> What to do: Exclude all pictures, and reproduce exactly the lines from the one containing "Task: Click the pink gem currency icon" through the end of the records, with nothing else added.

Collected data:
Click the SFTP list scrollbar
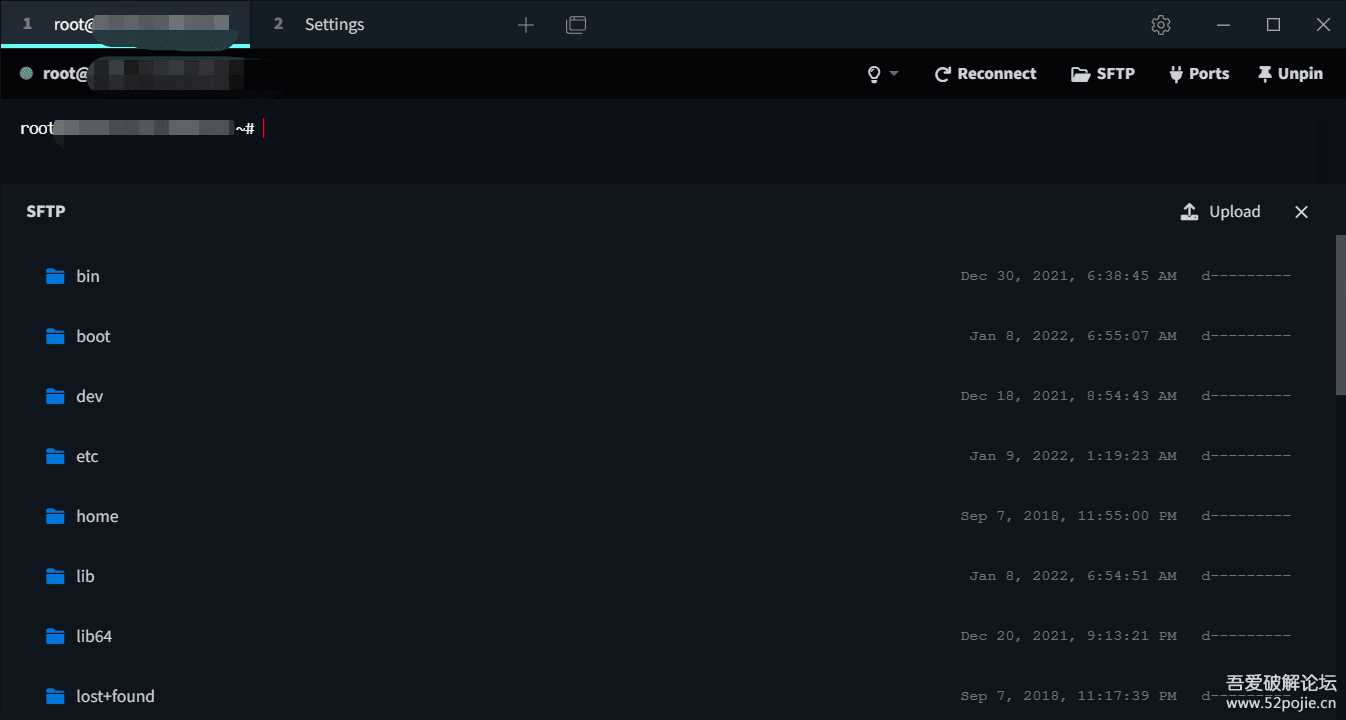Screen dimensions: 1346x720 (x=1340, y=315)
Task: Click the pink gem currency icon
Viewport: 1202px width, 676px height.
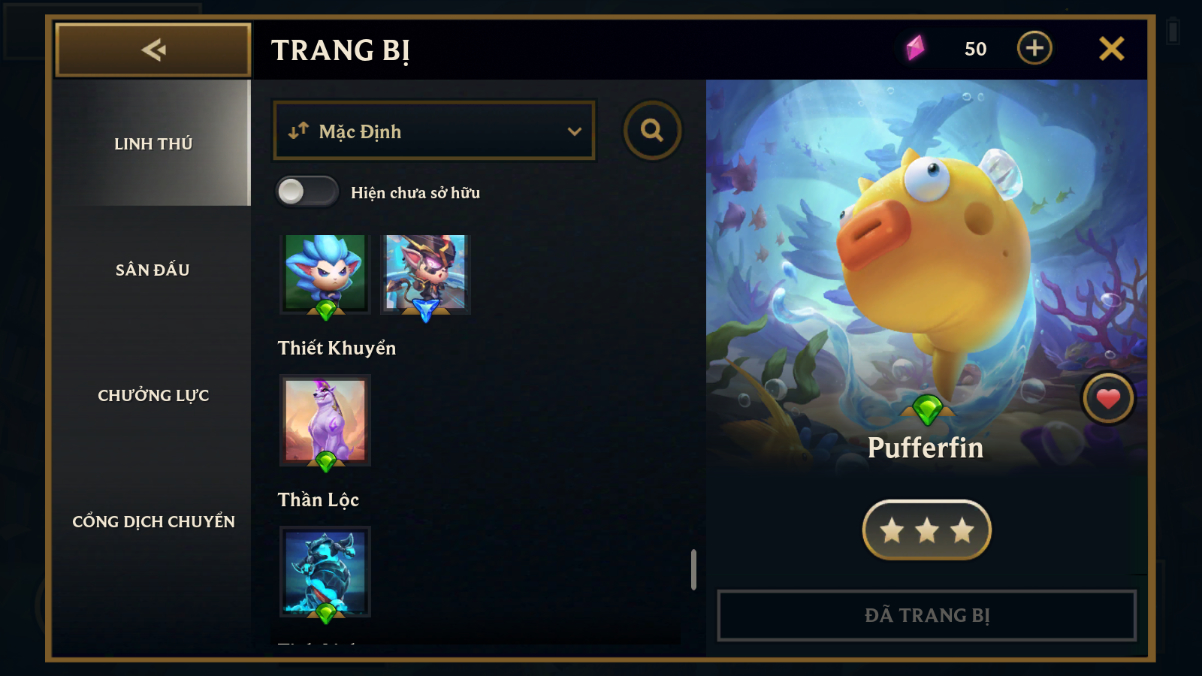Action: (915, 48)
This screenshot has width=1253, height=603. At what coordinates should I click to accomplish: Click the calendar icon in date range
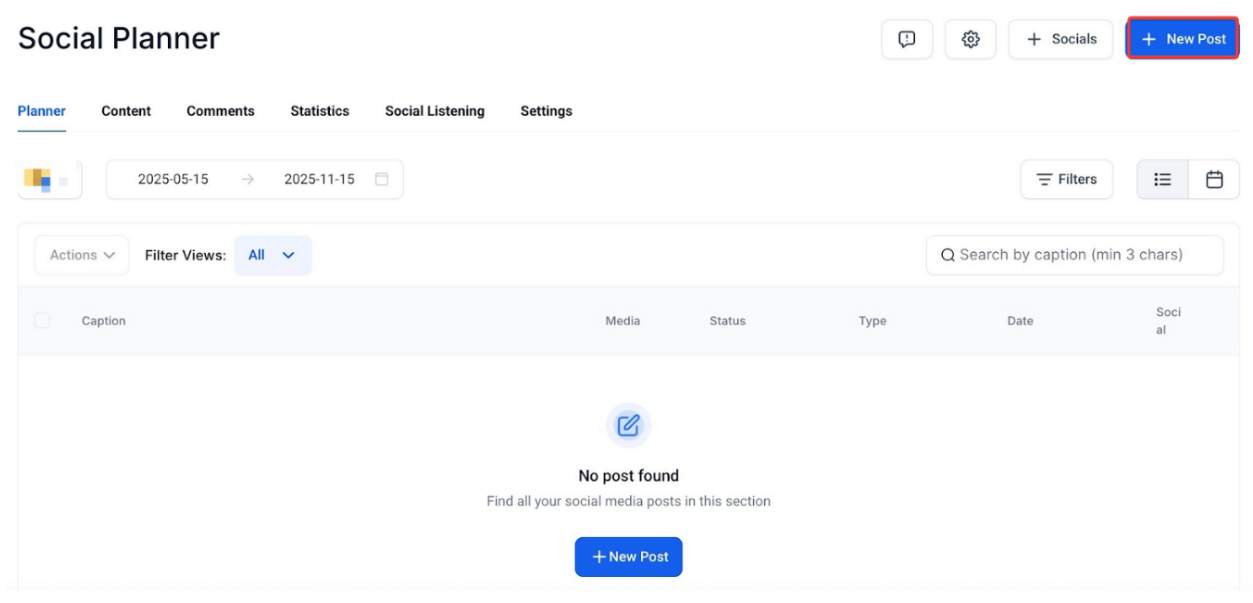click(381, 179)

> Completed exercise:
Task: Click the pink gem currency icon
Viewport: 1202px width, 676px height.
Action: (915, 48)
This screenshot has width=1253, height=603. At what coordinates should I click to accomplish: Click the calendar icon in date range
click(381, 179)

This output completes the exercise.